Click here for the Daily Orange's inclusive journalism fellowship applications for this year


Campus Activism

Students protest lack of indictments in deaths of Michael Brown, Eric Garner

Margaret Lin | Photo Editor

Sierra Messina-Yauchzy, a sophomore mechanical engineering major at SU, confronts a parent of a SUNY-ESF graduate outside of Hendricks Chapel.

While hundreds of SUNY-ESF graduates sat inside Hendricks Chapel Friday afternoon listening to speeches about the future of environmental leaders, about 40 Syracuse University community members gathered outside to protest the lack of indictments for the police officers that killed Michael Brown and Eric Garner.

The students joined protesters across the nation in rallying against the lack of an indictment in the case of Garner’s death. The rally started at 2 p.m. outside of Hendricks Chapel with nine students, but eventually grew to 44 protesters holding signs that read “Black lives matter,” and signs with Garner’s last words “I can’t breathe.” Garner died in Staten Island on July 17 after being put in a chokehold by a police officer.

Marissa Mele, a sophomore environmental engineering major, said she believed that justice was not served in the Garner case.

“I think that police officers abuse their power,” she said. “The chokehold is actually illegal, and the police officer got away with killing someone by the chokehold so there’s just no justice.”

Sophomore bioengineering major Alyse Williams helped organize the rally and said she wanted students to band together to protest the lack of indictments.
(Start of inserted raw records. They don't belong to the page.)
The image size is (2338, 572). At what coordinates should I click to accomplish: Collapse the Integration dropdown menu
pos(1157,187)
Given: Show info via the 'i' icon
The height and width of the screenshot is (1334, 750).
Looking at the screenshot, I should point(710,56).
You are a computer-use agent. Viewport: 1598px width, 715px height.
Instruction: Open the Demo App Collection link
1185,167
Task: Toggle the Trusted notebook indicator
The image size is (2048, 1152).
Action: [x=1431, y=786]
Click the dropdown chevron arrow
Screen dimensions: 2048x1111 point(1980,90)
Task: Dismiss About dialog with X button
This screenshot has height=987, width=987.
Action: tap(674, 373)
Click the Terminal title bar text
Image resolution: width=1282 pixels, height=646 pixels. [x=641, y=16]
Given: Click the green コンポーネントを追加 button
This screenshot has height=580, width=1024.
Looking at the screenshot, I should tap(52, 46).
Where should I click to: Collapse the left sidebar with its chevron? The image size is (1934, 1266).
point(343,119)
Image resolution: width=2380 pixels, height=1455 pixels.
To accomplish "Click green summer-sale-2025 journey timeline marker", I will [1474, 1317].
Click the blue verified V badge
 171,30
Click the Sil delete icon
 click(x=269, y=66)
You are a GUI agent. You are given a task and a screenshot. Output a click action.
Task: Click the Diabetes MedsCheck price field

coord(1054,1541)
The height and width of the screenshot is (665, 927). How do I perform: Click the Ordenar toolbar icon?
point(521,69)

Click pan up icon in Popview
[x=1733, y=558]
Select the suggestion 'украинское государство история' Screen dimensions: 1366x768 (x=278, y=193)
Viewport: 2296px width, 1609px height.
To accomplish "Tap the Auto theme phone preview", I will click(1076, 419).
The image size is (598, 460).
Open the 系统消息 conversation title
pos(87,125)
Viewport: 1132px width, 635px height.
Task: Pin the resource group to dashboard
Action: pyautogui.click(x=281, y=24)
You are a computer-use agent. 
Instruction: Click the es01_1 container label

“I’m African American and this is affecting my community, my people. This is affecting my family,” Williams said. “That could’ve easily been my father who was killed on the street, illegally, by a police officer. This is just happening way too often and police are getting away with this too often.”

Williams added that she believes change will only come with continued protests. “Things don’t change with just one example of demonstrating, you need to continue to demonstrate until the change has been made. That’s another reason that we decided to continue to plan this,” she said.

As the State University of New York College of Environmental Science and Forestry graduation ceremony let out around 2:30 p.m., some graduates and parents said they took issue with the protest.

One protester, sophomore mechanical engineering major Sierra Messina-Yauchzy, led many of the chants and said the protesters did not know that the ceremony was happening inside Hendricks Chapel.

At one point, Messina-Yauchzy got into a verbal altercation with a parent. She said the parent yelled at the students and said it was the victim’s fault.

“These men were in their own communities and I asked him ‘do you not think there’s an issue with police brutality?’ and he responded along the lines that it was the victim’s fault for being in the wrong place at the wrong time,” she said.

A bystander student, freshman television, radio and film major Matt Gehring, felt that regardless of the ceremony that the student protesters were cordial and justified in their action.

“They’re congratulating the graduates and they stopped for a little bit when the graduates came out, but it’s a good time to get their voices heard,” he said.

He said he felt that their motivations were justified. “I think [the lack of indictments] is a big problem. The first time it happens, I don’t think much of it, but since it’s obviously not an isolated incident there’s a whole systematic problem that needs to be solved.”

Another rally is planned for Monday at 4 p.m. in front of Hendricks Chapel to continue protesting police brutality and the absence of an indictment for the police officers that killed Brown and Garner.